• **TASK TO COMPLETE**: Read the records below and report each line in which "icon" occurs.

• **DATASET ENTRIES**:
╔══

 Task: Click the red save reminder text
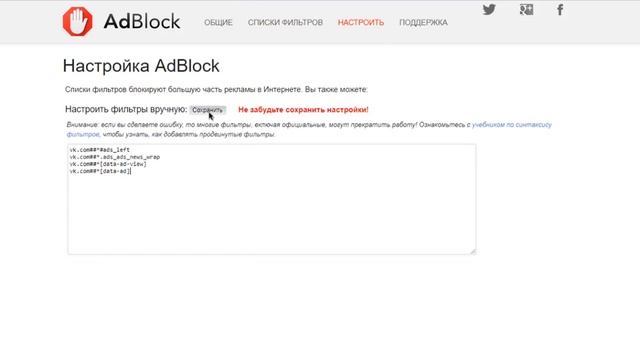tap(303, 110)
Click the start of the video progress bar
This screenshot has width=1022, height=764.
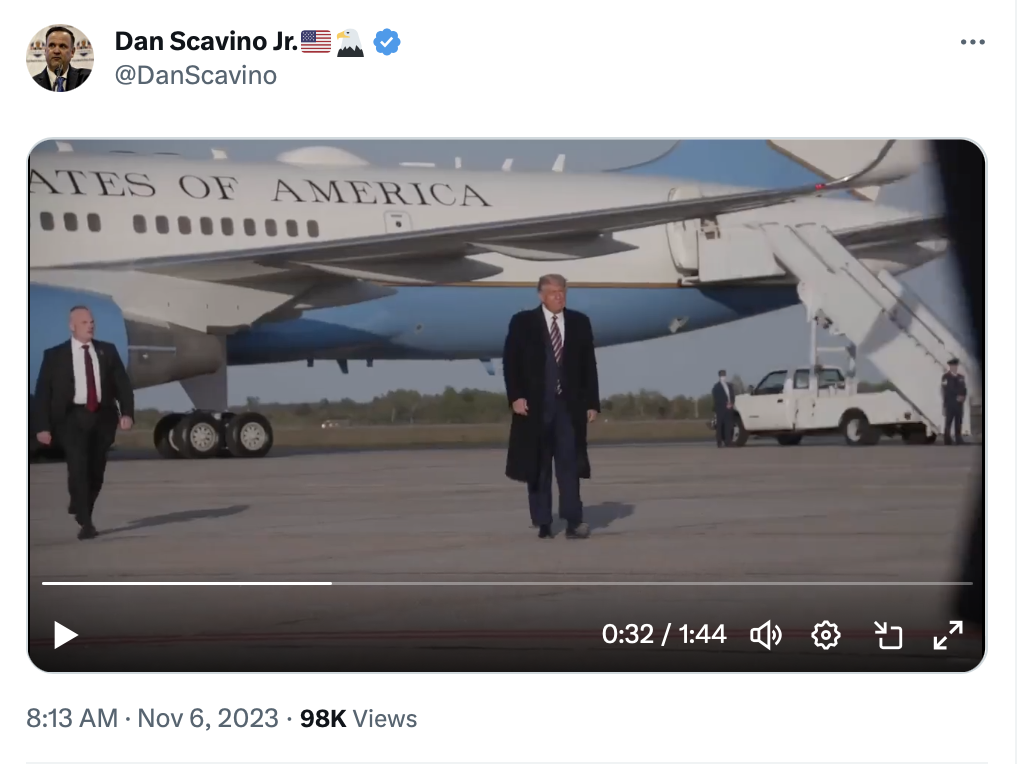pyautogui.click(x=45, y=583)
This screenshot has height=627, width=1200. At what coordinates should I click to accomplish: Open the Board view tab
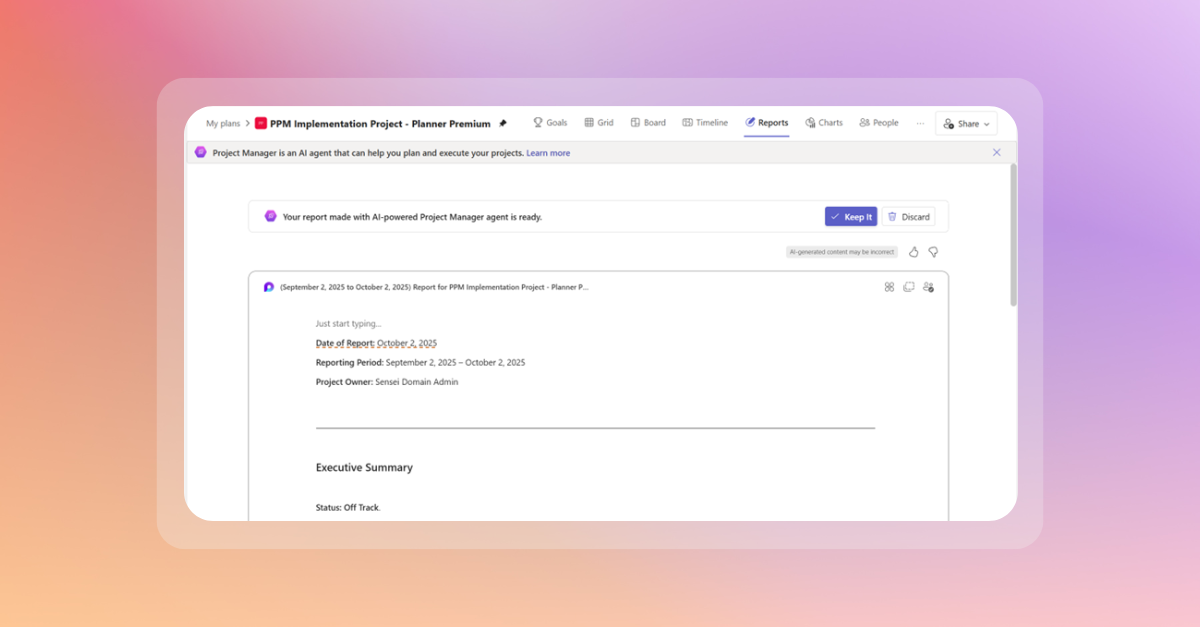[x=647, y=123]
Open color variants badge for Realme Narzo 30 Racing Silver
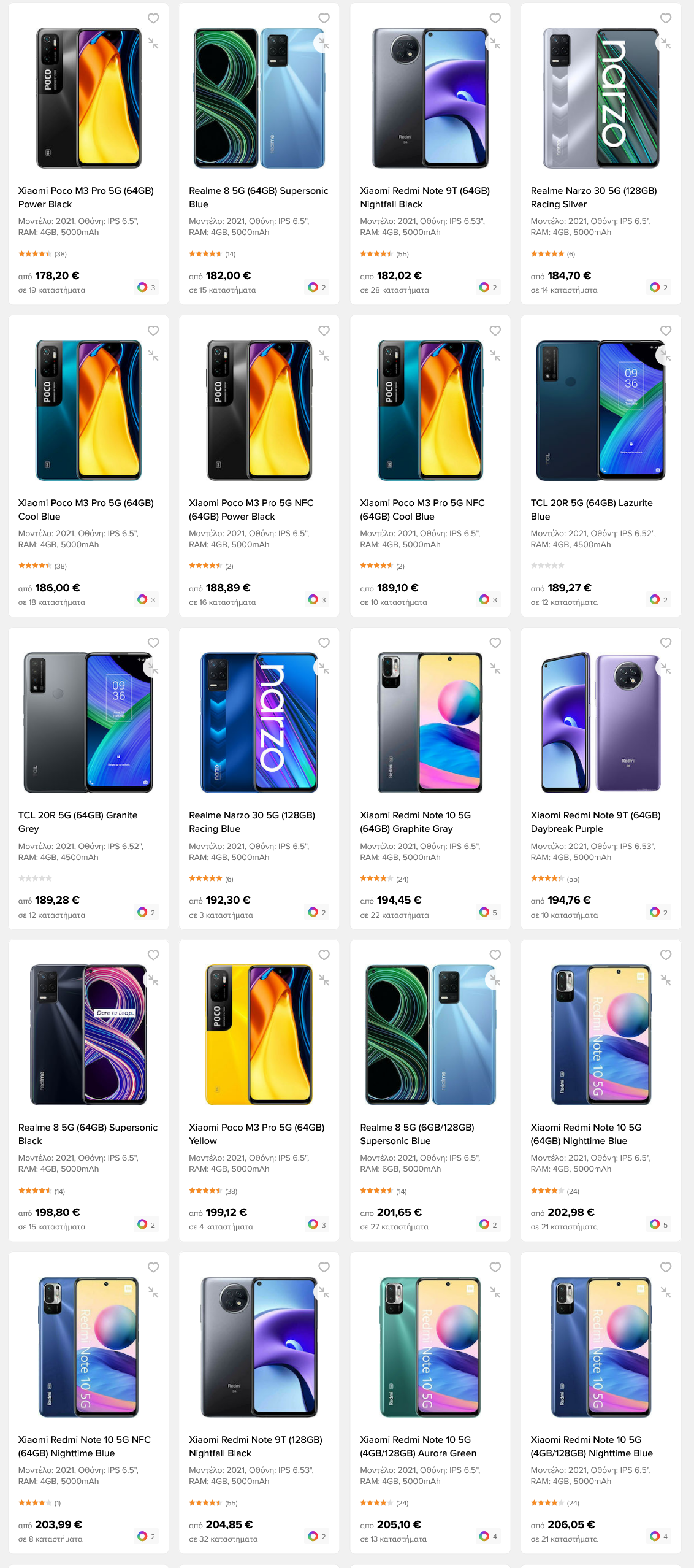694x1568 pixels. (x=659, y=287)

╚══
╔══

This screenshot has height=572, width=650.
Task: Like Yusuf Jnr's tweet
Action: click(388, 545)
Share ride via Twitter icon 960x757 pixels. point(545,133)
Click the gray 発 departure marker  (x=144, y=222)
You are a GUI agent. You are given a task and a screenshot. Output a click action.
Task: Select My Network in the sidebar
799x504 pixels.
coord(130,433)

╚══
╔══

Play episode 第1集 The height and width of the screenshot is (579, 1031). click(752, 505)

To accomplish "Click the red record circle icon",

╚══

• **PROBLEM SOLUTION**:
Share ride via Twitter icon 960x757 pixels. point(545,133)
To accomplish "Click the red record circle icon",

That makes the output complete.